Bezos explained, “If you have a really good idea, stick to it, but be flexible on how you get there. Be stubborn on your vision but flexible on the details.” Executives at other companies tended to lay out definitive plans. But Bezos urged his people to be adaptable. “People who are right a lot change their mind,” he once said. “They have the same data set that they had at the beginning, but they wake up, and they re-analyze things all the time, and they come to a new conclusion, and then they change their mind.”
This is something that reminds me of Angus Hervey’s call to ‘Hold on tightly and let go lightly’.

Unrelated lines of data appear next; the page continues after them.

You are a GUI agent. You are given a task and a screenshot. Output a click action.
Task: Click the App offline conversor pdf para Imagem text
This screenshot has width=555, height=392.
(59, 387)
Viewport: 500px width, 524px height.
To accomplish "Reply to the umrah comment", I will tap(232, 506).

In addition to this, there is a ‘Day One Thinking’ when it comes to leadership:
A willingness to treat every morning as if it were the first day of business, to constantly reëxamine even the most closely held beliefs. “Day Two is stasis,” Bezos wrote, in a 2017 letter to shareholders. “Followed by irrelevance. Followed by excruciating, painful decline. Followed by death. And that is why it is always Day One.”

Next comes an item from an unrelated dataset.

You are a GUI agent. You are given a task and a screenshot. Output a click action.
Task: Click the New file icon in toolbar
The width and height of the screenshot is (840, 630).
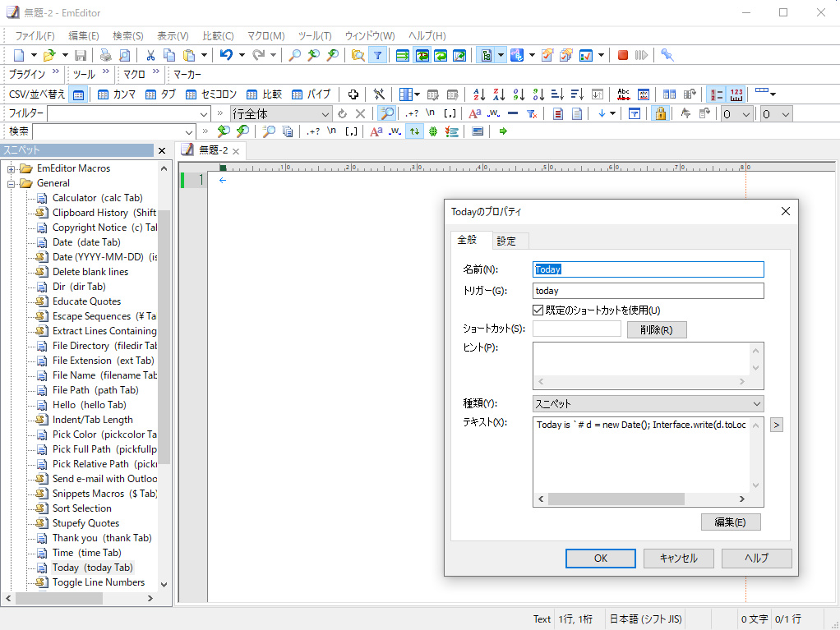19,55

An example of such relentless mentality is where the failure of the Fire Phone is pivoted to the success of the Echo voice activated devices.

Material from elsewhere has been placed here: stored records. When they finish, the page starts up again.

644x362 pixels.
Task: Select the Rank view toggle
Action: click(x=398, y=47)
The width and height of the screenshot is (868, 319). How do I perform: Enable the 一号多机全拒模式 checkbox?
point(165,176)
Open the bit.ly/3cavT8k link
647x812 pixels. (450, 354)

On the flipside of all this is the reality of working within it, especially as a warehouse worker or a delivery driver. As well as the problem of ‘process’ with the many of the challenges that come with this:
Amazon is the shopping mall now, and, normally, if you open a store in a shopping mall, you can expect certain things—like the mall operator will clean the hallways, and they’ll make sure Foot Locker isn’t right next door to Payless, and if someone sets up a kiosk in front of your store and starts selling fake Air Jordans, they’ll kick them off the property.” He continued, “But Amazon is the Wild West. There’s hardly any rules, except everyone has to pay Amazon a percentage, and you have to swallow what they give you and you can’t complain.”
One criticism is that the company is able to track which products are successful and is then produces copies sold under the Amazon Prime brand. They also fail to properly regulate manufacturers selling forgeries.
This seems to be all coming to head, with many questioning the current anti-trust laws. For Duhigg, this is similar to rise of General Motors in the 1930’s and the challenges that they also faced. However, the company is pushing back.
Interestingly, although the piece mentions Amazon Web Services, there is little mention of ICE or home surveillance. However, it offers a great starting point for considering the place of Amazon in our lives today.